* _PROVIDED PASSAGE_

◆ ◆ ◆ ◆ ◆ ◆ ◆

After the information centre you walk down a road for a couple of hundred metres, with a high concrete wall on one side and old buildings, some in ruins, some in great shape, on the right or southern side. If you look at your map you will see that these were the SS troop quarters. Then you turn left into the camp proper. The first section is a perimeter zone, which has been planted with tress and memorials. On the right is the museum, which today is shut ‘for technical reasons’.
Straight ahead is the camp entrance, Tower A, a guardhouse with a gate bearing the notorious ‘Arbeit macht frei’. There is an odd feeling. I know what that sign means, literally and figuratively, yet I feel a barrier go up between me and its real significance. In places like this, with the perpetrators and victims long gone and only relics to testify to their experience, we are removed from the reality. Our imaginations and hearts can bridge the distance only so far, and our minds give us other levels of protection too. I can only wonder what the locals felt when the Allies forced them to tour the concentration camps by the busload, and whether this same distance was possible with the smell still in the air.

◆ ◆ ◆ ◆ ◆ ◆ ◆

* _Saved data entries_
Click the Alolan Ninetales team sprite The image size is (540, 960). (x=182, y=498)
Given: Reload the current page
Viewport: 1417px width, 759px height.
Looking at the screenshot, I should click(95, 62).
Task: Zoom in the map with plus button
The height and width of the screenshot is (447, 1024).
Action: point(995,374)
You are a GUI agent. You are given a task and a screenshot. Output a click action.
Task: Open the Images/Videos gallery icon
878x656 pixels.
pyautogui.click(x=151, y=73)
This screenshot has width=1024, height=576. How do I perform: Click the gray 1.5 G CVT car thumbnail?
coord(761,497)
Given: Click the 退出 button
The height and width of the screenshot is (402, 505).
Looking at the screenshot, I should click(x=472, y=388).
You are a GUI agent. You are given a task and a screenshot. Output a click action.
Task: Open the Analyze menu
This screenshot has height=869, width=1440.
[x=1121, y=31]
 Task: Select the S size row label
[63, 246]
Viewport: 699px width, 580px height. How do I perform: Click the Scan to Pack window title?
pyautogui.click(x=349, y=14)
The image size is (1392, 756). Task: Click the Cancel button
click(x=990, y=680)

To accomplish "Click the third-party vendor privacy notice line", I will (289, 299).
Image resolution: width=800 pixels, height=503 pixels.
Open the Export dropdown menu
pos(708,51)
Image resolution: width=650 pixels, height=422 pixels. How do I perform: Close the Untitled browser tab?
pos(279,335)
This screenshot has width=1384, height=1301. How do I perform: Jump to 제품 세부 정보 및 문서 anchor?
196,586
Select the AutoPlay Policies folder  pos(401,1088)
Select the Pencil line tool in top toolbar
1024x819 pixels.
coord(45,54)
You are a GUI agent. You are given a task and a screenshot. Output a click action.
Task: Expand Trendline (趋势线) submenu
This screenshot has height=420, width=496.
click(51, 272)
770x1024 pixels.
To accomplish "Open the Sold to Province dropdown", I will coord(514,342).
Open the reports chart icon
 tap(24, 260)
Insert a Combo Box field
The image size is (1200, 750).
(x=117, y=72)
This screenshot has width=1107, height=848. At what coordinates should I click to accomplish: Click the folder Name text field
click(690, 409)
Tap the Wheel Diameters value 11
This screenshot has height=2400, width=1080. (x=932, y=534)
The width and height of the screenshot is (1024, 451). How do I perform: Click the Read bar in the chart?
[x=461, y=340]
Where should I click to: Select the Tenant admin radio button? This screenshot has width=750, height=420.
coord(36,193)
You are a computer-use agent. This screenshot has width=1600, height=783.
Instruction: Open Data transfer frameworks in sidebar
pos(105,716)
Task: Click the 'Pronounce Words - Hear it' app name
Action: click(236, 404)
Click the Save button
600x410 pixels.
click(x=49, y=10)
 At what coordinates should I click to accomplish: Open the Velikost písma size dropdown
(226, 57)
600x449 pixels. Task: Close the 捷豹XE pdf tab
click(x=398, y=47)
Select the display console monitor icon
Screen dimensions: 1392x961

◆ ◆ ◆ ◆ ◆ ◆ ◆

Reproduce the passage about the camp visit word for word, starting at "Straight ahead is" and ending after "in the air.". This data has no connection to the passage about the camp visit.

Straight ahead is the camp entrance, Tower A, a guardhouse with a gate bearing the notorious ‘Arbeit macht frei’. There is an odd feeling. I know what that sign means, literally and figuratively, yet I feel a barrier go up between me and its real significance. In places like this, with the perpetrators and victims long gone and only relics to testify to their experience, we are removed from the reality. Our imaginations and hearts can bridge the distance only so far, and our minds give us other levels of protection too. I can only wonder what the locals felt when the Allies forced them to tour the concentration camps by the busload, and whether this same distance was possible with the smell still in the air.